L'idée de rédiger une biographie de l'ancien président de la Guinée remonte à près d'un tiers de siècle. Et le 2 octobre 2008, la Guinée a fêté le cinquantième anniversaire de son indépendance, proclamée ce jour-là, quatre jours après qu'au référendum du 28 septembre, la très grande majorité du peuple guinéen eût, à l'appel de Sékou Touré, voté “non”. Cette commémoration aurait dû être pour tous les Guinéens un jour de fête, mais pour certains, cette célébration ne visait qu'à justifier Sékou Touré — on peut les comprendre sans pour autant les approuver, mais une sérieuse opération de dialogue-vérité-réhabilitation-réconciliation est effectivement indispensable pour expliquer sans admettre et pour pardonner sans oublier.
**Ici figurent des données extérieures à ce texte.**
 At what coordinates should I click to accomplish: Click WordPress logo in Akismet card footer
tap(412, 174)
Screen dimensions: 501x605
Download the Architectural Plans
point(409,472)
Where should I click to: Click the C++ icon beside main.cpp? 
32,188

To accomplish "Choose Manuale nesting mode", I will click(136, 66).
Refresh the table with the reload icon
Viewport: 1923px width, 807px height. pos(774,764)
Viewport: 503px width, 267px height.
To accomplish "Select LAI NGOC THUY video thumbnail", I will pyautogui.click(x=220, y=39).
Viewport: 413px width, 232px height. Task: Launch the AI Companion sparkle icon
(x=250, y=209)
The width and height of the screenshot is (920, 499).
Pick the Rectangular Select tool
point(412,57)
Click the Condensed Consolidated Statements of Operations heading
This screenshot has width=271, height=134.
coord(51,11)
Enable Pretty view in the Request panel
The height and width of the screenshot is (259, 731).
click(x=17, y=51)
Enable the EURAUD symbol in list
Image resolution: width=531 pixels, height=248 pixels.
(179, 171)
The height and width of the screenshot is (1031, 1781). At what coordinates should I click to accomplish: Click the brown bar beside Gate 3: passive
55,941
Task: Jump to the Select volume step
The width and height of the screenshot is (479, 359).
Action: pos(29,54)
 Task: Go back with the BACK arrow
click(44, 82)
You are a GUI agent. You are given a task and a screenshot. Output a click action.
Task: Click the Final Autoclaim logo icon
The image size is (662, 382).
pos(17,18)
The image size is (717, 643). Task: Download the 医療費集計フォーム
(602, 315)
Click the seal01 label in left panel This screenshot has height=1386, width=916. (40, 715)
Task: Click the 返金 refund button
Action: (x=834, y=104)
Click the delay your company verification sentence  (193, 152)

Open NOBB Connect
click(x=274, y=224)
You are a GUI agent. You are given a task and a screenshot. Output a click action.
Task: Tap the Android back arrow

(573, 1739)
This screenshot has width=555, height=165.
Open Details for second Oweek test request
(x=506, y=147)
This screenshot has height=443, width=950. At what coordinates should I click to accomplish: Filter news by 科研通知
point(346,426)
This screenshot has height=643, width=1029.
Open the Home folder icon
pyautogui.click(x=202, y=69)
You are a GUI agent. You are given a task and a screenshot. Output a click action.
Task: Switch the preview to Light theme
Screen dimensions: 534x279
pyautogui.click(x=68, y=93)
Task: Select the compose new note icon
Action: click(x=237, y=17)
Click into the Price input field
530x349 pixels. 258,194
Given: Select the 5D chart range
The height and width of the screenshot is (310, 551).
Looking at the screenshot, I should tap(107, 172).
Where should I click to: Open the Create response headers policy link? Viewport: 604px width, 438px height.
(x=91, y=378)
C'est vrai que la Guinée a payé cher — et d'une certaine mesure paie encore — les conséquences de l'amertume que son choix a provoquée chez le général de Gaulle, l'ostracisme parfois extrême des réactions de Paris, l'exaspération des oppositions, l'évolution vers une révolution impitoyable qui a dévoré trop de ses fils, souvent parmi les meilleurs. Pour d'autres, c'étaient les morts et exactions intervenues sous la 2ème République, qui exigeaient également un bilan et des explications. Un tel dialogue devait être lancé en mai 2008, sous l'autorité morale du doyen Nabi Youla. Avec la nomination à cette date, au sein d'un nouveau gouvernement, d'un ministre de la réconciliation nationale, de la solidarité et des relations avec les institutions, et avec la décision d'étaler sur tout une année les célébrations du Cinquantenaire, un tel dialogue avait sans doute une chance de s'établir et d'aboutir. Les intentions des nouvelles autorités du pays, après la mort de Lansana Conté en décembre 2008, vont dans le même sens ; il reste à prendre les décisions et à les mettre en oeuvre.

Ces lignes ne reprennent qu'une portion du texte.